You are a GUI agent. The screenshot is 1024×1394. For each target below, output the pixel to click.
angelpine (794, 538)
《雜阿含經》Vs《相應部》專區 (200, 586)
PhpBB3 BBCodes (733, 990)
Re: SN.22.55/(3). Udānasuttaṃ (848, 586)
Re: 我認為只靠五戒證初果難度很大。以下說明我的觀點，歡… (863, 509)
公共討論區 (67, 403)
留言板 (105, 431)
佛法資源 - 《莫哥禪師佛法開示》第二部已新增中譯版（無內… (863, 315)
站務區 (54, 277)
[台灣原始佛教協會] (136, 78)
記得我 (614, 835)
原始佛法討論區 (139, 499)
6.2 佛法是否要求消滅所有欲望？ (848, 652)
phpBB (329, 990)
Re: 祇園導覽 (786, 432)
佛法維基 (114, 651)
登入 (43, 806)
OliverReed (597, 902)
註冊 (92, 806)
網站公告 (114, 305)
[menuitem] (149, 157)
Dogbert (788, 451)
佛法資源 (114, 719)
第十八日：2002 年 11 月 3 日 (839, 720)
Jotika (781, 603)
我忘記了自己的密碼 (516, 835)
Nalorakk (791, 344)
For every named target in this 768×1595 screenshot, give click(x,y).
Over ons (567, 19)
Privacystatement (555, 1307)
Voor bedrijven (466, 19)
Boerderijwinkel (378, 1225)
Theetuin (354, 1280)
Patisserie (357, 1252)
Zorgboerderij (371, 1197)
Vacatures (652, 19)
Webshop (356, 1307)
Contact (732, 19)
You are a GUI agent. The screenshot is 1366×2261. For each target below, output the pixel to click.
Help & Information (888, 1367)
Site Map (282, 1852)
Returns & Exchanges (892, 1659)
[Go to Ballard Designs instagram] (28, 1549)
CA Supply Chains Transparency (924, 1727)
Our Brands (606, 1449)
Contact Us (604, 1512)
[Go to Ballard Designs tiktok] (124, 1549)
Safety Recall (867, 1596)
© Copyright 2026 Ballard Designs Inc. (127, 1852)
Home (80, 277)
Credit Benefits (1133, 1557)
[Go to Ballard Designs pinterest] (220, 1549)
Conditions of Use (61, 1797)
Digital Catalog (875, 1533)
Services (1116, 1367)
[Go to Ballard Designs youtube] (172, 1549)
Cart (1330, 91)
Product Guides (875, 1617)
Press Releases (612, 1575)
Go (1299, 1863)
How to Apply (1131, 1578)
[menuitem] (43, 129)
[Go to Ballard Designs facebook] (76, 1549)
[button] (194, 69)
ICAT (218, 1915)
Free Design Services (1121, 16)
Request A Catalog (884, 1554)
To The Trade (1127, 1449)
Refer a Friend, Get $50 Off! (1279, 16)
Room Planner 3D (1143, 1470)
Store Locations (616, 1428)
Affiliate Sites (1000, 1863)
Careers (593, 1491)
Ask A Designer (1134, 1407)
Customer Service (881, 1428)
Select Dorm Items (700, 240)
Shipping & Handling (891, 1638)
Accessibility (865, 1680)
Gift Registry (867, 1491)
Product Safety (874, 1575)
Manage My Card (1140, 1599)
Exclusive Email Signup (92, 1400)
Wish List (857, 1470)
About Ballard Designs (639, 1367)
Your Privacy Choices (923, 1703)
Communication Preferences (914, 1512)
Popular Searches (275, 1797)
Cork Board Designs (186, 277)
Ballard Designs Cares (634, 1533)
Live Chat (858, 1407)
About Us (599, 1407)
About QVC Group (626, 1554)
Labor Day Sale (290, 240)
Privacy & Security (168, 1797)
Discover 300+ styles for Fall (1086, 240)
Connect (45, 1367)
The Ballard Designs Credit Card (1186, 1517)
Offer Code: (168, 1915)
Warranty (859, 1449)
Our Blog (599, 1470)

··········

* Action item
Say how many of the lines above include the string "Credit", and give no other words.

* Completed task
2